**Exercise:** Search the material below for the word "computer". Copy every line where it is found.

*** Block opens ***

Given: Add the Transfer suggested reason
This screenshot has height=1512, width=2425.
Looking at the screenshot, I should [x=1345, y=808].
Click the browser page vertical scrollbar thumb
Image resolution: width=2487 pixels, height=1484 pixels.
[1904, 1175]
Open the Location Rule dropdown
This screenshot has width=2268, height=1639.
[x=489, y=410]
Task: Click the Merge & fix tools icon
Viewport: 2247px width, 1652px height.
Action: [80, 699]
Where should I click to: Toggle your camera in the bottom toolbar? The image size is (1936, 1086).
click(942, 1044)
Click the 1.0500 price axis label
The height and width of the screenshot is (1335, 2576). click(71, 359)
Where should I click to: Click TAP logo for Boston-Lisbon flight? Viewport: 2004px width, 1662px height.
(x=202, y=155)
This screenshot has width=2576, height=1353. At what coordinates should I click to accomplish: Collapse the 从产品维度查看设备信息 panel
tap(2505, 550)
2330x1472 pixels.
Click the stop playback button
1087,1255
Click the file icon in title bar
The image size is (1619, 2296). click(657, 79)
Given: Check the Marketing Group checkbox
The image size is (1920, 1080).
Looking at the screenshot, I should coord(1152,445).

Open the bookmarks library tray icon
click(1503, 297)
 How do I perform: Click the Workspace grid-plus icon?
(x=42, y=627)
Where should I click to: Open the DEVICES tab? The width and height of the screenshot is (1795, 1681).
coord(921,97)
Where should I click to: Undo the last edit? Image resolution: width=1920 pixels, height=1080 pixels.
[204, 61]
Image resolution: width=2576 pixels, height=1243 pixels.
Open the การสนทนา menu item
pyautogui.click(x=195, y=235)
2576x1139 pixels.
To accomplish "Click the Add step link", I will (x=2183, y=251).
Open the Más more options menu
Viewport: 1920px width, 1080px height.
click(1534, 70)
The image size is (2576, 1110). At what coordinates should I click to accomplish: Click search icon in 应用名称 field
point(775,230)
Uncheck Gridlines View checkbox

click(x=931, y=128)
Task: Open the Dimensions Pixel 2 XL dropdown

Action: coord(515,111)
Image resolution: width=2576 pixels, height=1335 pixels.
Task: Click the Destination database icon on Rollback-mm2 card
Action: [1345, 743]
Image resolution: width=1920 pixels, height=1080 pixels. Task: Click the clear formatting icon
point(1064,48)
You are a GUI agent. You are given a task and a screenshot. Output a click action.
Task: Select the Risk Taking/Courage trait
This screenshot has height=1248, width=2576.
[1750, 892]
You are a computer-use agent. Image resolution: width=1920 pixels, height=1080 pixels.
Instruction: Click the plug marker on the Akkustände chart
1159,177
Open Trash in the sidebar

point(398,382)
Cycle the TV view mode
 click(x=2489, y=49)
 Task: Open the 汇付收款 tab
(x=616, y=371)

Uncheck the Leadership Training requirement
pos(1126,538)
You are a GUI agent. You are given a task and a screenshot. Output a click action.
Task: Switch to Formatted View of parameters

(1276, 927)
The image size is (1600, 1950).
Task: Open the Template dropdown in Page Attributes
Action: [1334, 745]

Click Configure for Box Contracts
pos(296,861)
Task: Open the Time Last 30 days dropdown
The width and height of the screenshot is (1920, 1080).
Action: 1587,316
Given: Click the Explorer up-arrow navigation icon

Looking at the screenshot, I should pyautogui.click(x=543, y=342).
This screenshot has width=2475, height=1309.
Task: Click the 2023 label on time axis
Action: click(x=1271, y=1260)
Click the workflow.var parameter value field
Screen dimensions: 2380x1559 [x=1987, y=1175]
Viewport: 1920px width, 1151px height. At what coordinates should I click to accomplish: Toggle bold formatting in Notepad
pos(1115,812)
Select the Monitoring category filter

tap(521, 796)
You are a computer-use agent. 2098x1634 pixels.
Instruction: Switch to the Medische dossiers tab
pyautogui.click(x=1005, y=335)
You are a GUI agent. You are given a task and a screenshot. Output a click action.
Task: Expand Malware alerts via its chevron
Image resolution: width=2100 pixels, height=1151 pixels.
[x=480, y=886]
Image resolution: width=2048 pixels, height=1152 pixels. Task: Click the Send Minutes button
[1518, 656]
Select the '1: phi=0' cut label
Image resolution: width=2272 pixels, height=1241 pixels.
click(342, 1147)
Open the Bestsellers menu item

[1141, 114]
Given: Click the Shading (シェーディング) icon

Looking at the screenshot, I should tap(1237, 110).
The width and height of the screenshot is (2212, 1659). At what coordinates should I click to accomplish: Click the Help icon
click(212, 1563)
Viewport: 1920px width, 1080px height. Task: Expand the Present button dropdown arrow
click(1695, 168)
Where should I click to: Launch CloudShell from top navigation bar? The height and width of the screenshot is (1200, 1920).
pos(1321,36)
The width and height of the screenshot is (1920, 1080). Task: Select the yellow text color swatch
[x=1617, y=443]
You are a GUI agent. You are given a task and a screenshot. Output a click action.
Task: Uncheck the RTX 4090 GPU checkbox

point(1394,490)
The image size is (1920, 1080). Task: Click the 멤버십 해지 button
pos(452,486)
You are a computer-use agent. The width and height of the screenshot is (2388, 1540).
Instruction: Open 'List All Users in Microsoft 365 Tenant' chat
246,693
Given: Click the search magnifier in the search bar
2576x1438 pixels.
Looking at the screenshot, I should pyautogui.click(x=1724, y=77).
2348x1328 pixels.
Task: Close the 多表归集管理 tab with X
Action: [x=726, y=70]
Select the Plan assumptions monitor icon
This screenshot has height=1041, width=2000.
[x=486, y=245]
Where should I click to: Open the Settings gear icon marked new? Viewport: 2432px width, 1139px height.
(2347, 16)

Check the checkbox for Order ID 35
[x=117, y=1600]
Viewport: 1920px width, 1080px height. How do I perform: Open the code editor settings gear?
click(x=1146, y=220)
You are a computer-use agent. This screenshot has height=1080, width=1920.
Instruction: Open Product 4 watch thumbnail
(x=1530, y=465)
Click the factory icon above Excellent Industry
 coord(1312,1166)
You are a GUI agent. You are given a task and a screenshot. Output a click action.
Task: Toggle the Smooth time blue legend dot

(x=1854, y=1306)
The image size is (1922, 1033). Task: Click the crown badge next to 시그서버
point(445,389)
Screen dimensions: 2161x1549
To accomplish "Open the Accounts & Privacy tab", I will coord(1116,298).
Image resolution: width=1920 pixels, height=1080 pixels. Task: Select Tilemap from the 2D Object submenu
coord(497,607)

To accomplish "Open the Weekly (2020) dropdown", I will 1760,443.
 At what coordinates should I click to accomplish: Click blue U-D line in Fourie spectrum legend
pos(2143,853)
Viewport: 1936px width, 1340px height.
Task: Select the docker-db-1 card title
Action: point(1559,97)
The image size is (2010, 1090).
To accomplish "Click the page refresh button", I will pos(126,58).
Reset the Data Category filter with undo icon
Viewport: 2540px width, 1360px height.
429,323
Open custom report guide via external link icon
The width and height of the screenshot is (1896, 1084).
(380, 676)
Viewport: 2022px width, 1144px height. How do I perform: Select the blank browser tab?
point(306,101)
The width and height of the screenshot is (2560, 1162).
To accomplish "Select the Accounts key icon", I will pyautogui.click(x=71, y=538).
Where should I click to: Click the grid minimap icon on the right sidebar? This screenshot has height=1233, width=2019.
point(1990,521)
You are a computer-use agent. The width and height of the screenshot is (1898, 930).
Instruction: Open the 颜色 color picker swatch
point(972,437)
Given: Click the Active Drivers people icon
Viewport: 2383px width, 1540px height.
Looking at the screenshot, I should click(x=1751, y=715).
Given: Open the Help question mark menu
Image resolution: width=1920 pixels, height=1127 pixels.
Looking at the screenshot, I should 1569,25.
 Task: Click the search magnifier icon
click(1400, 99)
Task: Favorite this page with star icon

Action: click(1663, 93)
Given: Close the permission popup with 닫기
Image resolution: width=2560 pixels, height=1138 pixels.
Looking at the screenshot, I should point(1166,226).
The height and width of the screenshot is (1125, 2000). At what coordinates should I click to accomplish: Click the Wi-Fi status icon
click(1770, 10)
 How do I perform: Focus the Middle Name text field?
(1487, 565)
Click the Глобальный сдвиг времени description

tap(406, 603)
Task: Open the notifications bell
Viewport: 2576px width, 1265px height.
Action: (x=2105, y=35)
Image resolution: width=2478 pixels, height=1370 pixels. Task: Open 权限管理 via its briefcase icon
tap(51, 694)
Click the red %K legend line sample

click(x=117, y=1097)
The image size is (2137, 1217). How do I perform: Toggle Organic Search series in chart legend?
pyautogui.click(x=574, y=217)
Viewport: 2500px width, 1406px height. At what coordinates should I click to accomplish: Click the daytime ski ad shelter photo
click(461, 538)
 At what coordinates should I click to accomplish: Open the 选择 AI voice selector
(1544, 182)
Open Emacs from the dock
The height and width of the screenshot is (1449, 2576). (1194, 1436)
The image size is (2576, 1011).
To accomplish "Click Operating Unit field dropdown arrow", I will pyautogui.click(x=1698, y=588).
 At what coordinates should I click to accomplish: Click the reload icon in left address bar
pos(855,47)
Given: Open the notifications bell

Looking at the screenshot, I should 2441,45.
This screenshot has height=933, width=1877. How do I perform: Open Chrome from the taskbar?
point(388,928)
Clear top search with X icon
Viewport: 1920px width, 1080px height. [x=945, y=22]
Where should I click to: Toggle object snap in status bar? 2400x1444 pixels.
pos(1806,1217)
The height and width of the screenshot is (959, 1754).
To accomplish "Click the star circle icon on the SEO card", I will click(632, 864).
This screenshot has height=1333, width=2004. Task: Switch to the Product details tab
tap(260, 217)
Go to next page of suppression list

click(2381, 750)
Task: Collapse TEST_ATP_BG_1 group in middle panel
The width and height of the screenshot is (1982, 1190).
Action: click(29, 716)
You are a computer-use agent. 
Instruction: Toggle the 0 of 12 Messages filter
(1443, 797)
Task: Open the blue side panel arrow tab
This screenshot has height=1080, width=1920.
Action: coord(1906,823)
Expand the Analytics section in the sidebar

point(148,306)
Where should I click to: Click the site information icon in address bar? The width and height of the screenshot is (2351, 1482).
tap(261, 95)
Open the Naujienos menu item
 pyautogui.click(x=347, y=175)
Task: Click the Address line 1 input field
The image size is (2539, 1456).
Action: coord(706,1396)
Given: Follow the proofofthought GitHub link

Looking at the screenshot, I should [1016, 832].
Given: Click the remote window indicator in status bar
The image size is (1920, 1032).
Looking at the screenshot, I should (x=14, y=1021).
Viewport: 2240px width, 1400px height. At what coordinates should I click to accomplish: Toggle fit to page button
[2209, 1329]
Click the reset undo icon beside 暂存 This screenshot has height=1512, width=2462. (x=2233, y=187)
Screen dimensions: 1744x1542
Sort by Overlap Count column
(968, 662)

*** Block closes ***

**Answer to the exercise:**
You are a computer-use agent. Image resolution: width=1920 pixels, height=1080 pixels.
You are a computer-use agent. 2098x1634 pixels.
You are a computer-use agent. The width and height of the screenshot is (2388, 1540).
You are a computer-use agent. This screenshot has height=1080, width=1920.
You are a computer-use agent. The width and height of the screenshot is (1898, 930).
You are a computer-use agent. 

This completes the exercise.